*WHAT IS EXPECTED:*
All lines from the one containing "Screen dimensions: 600x381" to the end of the entries below should be output exactly as they appear. No other lines should be output.

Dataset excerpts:
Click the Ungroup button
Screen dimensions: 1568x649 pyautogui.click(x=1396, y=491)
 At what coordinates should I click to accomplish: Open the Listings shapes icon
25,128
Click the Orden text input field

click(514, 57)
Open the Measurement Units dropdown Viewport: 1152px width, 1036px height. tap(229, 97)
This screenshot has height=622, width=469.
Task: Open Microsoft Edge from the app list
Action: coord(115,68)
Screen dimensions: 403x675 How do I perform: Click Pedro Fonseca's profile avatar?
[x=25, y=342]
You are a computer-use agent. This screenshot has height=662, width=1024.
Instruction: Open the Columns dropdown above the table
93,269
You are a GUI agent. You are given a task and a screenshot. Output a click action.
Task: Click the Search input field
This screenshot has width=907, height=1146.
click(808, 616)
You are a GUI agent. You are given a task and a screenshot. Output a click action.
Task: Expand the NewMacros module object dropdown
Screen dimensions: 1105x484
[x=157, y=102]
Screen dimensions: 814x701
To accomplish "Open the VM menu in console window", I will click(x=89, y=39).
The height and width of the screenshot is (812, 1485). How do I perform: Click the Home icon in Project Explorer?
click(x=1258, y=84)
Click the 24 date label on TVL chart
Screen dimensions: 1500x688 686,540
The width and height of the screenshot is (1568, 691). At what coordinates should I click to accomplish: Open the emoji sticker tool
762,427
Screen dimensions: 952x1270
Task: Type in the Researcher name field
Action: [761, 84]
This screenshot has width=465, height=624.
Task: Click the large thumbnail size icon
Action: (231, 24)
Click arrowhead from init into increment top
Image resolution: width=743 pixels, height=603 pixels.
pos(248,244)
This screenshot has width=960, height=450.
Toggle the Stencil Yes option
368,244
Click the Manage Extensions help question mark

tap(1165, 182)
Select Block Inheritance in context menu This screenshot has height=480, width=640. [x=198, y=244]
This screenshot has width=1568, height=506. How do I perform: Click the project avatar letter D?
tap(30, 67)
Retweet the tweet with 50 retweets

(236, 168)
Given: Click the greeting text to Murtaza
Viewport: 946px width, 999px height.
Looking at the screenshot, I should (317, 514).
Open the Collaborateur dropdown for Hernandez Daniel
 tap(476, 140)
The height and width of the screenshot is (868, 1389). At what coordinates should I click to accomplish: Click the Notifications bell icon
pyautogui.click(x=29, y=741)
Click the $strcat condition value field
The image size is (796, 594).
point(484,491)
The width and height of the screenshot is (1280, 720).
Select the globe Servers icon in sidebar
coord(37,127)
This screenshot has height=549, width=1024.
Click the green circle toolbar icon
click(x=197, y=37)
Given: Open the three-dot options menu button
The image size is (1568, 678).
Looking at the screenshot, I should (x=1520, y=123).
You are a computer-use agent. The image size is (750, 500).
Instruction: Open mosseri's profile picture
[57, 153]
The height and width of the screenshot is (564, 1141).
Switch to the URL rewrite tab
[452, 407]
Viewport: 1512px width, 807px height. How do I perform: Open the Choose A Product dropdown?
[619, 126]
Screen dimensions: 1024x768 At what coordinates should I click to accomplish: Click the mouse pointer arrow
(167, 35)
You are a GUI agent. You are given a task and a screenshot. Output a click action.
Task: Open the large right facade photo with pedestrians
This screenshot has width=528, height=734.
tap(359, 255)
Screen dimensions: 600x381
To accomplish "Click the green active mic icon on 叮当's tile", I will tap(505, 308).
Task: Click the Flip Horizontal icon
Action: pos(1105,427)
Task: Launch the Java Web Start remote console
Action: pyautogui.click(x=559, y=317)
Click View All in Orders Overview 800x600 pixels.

*RESULT:*
Screen dimensions: 600x381
To accomplish "Click the green active mic icon on 叮当's tile", I will tap(505, 308).
Task: Click the Flip Horizontal icon
Action: pos(1105,427)
Task: Launch the Java Web Start remote console
Action: pyautogui.click(x=559, y=317)
Click View All in Orders Overview 800x600 pixels.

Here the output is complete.